A pizza delivery driver sued Vincent and Bernie Fitzgerald, of Portobello, Dublin, and Deano Foods Ltd, trading as Apache Pizza, Dame Street, for €38,000 damages.
He told Circuit Court President Mr Justice Matthew Deery that on October 19, 2009, he had called to the Fitzgeralds' home and approached the house through the front garden to push flyers into the letter box.
However, his claim against both defendants was dismissed by the court. The delivery man of Corn Exchange, Poolbeg Street, Dublin, said he had just put his hand through the letterbox when he heard a loud bark and felt his fingers being snapped and pulled through the letter box.
He felt an immediate pain to his finger and noticed he was bleeding. He told barrister Philip Fennell, counsel for the Fitzgeralds, that he had not heard any dog barking as he approached the front door and had not seen any signs warning of a dog.

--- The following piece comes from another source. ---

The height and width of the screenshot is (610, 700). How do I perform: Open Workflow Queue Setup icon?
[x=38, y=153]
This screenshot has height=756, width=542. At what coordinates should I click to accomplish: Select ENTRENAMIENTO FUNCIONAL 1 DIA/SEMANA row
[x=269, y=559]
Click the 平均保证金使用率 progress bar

Bernie Fitzgerald said that her biggest worry over the past three years had been that their beloved eight-year-old Alsation Nelson could be put down. "Over my dead body would I have allowed him to be put down.I would never have allowed that to happen," she said.

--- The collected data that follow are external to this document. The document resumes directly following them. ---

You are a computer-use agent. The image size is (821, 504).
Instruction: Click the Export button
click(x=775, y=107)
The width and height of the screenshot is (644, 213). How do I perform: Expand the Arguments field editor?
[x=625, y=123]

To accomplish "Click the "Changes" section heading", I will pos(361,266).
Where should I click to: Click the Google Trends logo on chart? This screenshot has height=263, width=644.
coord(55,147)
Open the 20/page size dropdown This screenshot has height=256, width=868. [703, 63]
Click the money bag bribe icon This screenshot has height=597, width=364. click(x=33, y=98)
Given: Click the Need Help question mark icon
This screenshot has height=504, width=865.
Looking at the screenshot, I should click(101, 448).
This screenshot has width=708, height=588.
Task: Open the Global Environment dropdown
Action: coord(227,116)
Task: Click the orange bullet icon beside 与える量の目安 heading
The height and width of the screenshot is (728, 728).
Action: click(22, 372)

"We got Nelson about eight years ago from the ISPCA when he was a puppy and he was skin and bone at the time. He's called after Nelson Mandela, because we were in South Africa shortly before we got him.

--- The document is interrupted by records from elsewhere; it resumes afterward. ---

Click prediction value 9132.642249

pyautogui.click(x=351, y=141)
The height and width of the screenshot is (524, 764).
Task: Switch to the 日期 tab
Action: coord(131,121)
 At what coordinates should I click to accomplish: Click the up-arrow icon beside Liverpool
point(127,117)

"He's my little baby boy," she said. "It's been three years of unbelievable stress for me and my husband. He was looking for a lot of money. As a result of this case taken against us our home insurance went up quite dramatically."
During the case in the Civil Court, the delivery man denied in cross-examination by Mr Fennell that he may have injured his hand when he pulled his fingers quickly out of the letter box after having heard the dog growl or bark.
Medical reports revealed that the man had suffered an injury to the ring finger of his right hand that required stitching.
The cut had gone through to the finger pulp and he had been referred to hospital for dressing of his finger and fingernail and to receive a tetanus vaccine.
Vincent Fitzgerald said he was working in a room above the front door that day and was not aware of any incident. He had not heard anyone knocking. Bernie Fitzgerald was with her husband in court but did not give evidence.
Judge Deery, dismissing the claim against both defendants, said that in the case of Apache Pizza, the delivery man had been acting as an independent contractor.
On the case against the Fitzgeralds, he said the delivery had no legal permission to put his hand through the letterbox and he was not satisfied the incident had happened as outlined by him.